Ms. Narun was 42 weeks pregnant when she was admitted to the Angau Labour Ward at 12:30pm on January 1, 2026. Because she was post-term, her antenatal plan was clear, she was to be assessed and induced if labor did not progress.

“That evening, I was assessed and found to be 1 cm dilated,” Narun wrote in a facebook post that is being shared among users in and around Lae and Port Moresby.

“At that time, my baby’s heartbeat was normal, and movements were good.”

However, the following day, January 2, she claims the documented plan was ignored. Despite her concerns, a different doctor performed an artificial rupture of her membranes.

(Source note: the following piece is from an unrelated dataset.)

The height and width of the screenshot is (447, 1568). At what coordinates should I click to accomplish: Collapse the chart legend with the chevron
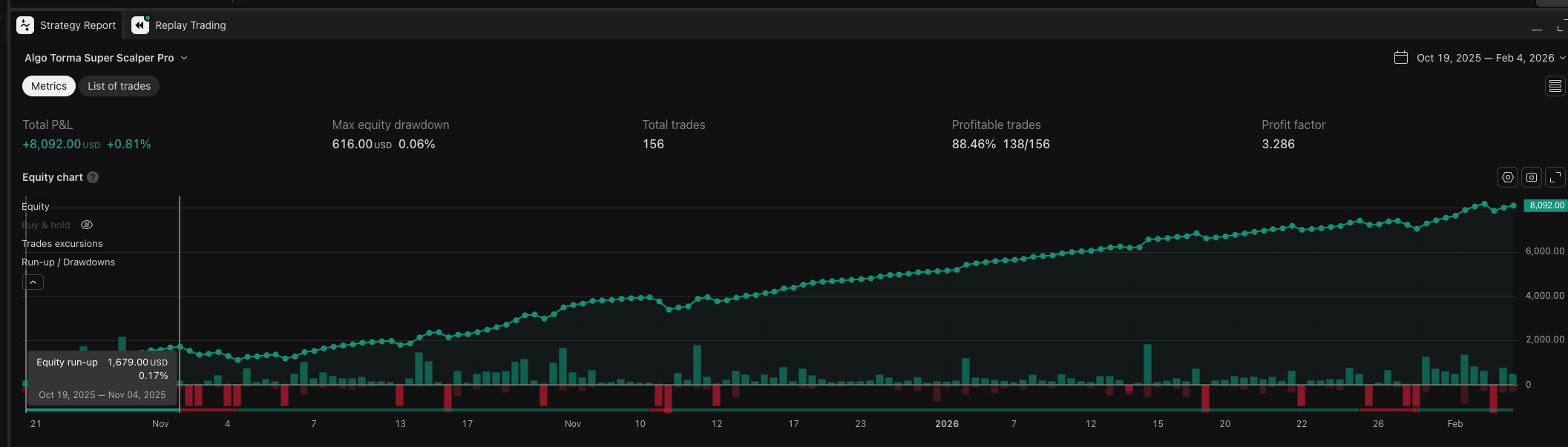tap(33, 282)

“I was advised that I would be reviewed at 1:30pm, and that induction would follow,” she said.

That review never happened. Instead, Ms. Narun spent the next 24 hours in a desperate cycle of following up with nurses and midwives who she says showed “no urgency.”

System Under Siege

The tragedy comes as the Morobe Provincial Health Authority (MoPHA) admits the hospital is at a breaking point. In a general statement released this week, MoPHA Chairman David Wissink highlighted a significant funding-to-demand gap.

Angau is currently tasked with an impossible mandate, it is funded as a provincial hospital but acts as the regional referral center for all four provinces in the Momase Region (Morobe, Madang, East Sepik, and West Sepik).

“We are effectively running a national-scale operation on a provincial functional grant that is underfunded and overstretched,” Wissink stated.

He added that healthcare workers are being “asked to do the impossible with limited resources.”

“No Mother Should Have to Beg”

By the morning of January 3, the doctor who authored the original report identified a “serious error“, Ms. Narun had been wrongly transferred to the antenatal ward. Though augmentation was ordered, Ms. Narun says she waited another full day with no action.

Induction finally began at 4:24am on January 4. By then, a stress test showed the baby was in distress. While waiting for an emergency Cesarean section, Ms. Narun went into spontaneous labor.

“My baby required resuscitation at birth, cried, and was placed on oxygen,” she recalled.

“That was the last time I saw my baby breathing.”

At 2:30 pm, she was told her baby had died in the NICU.

A Call for Accountability

Distraught but determined, Ms. Narun said she is sharing her story not to cause outrage, but to ensure no other mother has to experience her pain.

“No mother should have to beg for care. No family should have to beg for answers,” she said.

“My baby did not die suddenly. This occurred in the context of missed induction and significant delays in care.”

As the MoPHA calls for a National Funding Realignment to address the regional pressure on Angau, Ms. Narun is simply asking that her daughter’s life be recognized.

“She was loved, and she deserved better,” she said. “My baby mattered.”